Disturbi Fittizi

I Disturbi Fittizi sono caratterizzati da sintomi fisici o psichici che sono prodotti o simulati intenzionalmente al fine di assumere il ruolo di malato. La valutazione che un certo sintomo è prodotto intenzionalmente viene fatta sia attraverso l’evidenza diretta, sia attraverso l’esclusione di altre cause. Per esempio, un soggetto con ematuria può venir trovato in possesso di anticoagulanti. La persona può negare di averli assunti, ma le analisi ematiche sono compatibili con l’ingestione di anticoagulanti. In mancanza di prove di una ingestione accidentale, diventa allora ragionevole supporre che il soggetto abbia ingerito intenzionalmente il farmaco. Va tenuto presente che la presenza di sintomi fittizi non esclude la concomitanza di sintomi fisici o psichici veraci.

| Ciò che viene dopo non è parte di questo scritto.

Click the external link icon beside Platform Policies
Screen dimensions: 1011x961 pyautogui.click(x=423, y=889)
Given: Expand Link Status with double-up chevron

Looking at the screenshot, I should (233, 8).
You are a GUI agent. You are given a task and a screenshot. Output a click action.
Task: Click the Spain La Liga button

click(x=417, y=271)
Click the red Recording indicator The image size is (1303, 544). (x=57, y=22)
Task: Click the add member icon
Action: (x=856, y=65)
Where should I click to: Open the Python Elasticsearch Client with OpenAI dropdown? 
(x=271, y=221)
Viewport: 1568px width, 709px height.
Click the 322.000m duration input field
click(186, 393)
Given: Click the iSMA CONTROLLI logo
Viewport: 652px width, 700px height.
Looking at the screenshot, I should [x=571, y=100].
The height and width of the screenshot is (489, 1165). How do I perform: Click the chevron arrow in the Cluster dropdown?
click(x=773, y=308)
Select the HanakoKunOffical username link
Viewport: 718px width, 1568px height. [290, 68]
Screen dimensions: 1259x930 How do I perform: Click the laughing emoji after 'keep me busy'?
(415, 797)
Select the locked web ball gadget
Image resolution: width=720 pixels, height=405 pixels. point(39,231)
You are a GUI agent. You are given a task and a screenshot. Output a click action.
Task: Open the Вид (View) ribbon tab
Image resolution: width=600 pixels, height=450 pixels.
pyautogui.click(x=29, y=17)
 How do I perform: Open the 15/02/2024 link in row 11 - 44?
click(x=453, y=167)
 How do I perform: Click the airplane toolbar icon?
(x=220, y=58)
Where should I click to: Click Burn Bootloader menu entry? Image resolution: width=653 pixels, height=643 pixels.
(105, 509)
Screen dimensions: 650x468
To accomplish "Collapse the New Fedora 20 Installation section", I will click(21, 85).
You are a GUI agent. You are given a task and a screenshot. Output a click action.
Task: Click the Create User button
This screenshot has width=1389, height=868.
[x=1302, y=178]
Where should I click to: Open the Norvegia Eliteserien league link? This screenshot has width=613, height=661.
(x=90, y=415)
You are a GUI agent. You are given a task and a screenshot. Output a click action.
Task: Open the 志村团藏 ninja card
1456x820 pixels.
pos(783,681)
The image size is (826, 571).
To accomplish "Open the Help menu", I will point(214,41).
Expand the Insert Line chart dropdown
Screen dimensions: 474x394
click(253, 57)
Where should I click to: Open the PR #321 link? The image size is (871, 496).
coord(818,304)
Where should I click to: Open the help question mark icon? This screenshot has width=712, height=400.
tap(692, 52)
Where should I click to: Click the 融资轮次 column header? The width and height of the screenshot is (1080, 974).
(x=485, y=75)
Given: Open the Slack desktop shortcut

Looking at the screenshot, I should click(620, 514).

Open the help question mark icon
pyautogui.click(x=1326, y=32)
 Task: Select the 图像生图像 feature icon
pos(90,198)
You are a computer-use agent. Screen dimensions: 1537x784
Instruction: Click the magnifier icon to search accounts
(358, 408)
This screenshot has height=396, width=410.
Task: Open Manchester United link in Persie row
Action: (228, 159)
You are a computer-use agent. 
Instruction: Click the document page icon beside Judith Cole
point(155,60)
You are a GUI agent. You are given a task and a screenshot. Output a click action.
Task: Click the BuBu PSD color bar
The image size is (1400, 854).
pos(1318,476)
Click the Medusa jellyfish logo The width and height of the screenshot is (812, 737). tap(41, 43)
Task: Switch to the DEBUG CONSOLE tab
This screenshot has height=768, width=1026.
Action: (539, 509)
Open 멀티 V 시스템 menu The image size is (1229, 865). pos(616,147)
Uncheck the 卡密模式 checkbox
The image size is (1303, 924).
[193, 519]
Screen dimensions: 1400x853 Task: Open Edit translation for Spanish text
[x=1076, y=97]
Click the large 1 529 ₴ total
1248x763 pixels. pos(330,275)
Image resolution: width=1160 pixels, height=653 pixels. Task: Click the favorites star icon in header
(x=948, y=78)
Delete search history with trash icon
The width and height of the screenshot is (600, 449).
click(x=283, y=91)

I Disturbi Fittizi vanno distinti dagli atti di Simulazione. Anche nella Simulazione l’individuo produce i sintomi intenzionalmente, ma ha uno scopo che risulta facilmente riconoscibile alla luce della conoscenza delle circostanze ambientali. Per esempio, la produzione intenzionale di sintomi allo scopo di evitare obblighi legali, di evitare di sottoporsi a prove, o di evitare l’arruolamento militare andrebbe classificata come Simulazione. Similmente, se un soggetto che è ricoverato per il trattamento di un disturbo mentale simula un aggravamento per evitare il trasferimento a un altro ospedale, meno gradito, questo sarebbe un atto di Simulazione. Al contrario, nei Disturbi Fittizi la motivazione è il bisogno psicologico di assumere il ruolo di malato, come è dimostrato dalla assenza di incentivi esterni per tale comportamento. La Simulazione può essere considerata un comportamento adattivo normale in certe circostanze (per es., quando si è ostaggi), ma per definizione una diagnosi di Disturbo Fittizio comporta sempre la presenza di psicopatologia.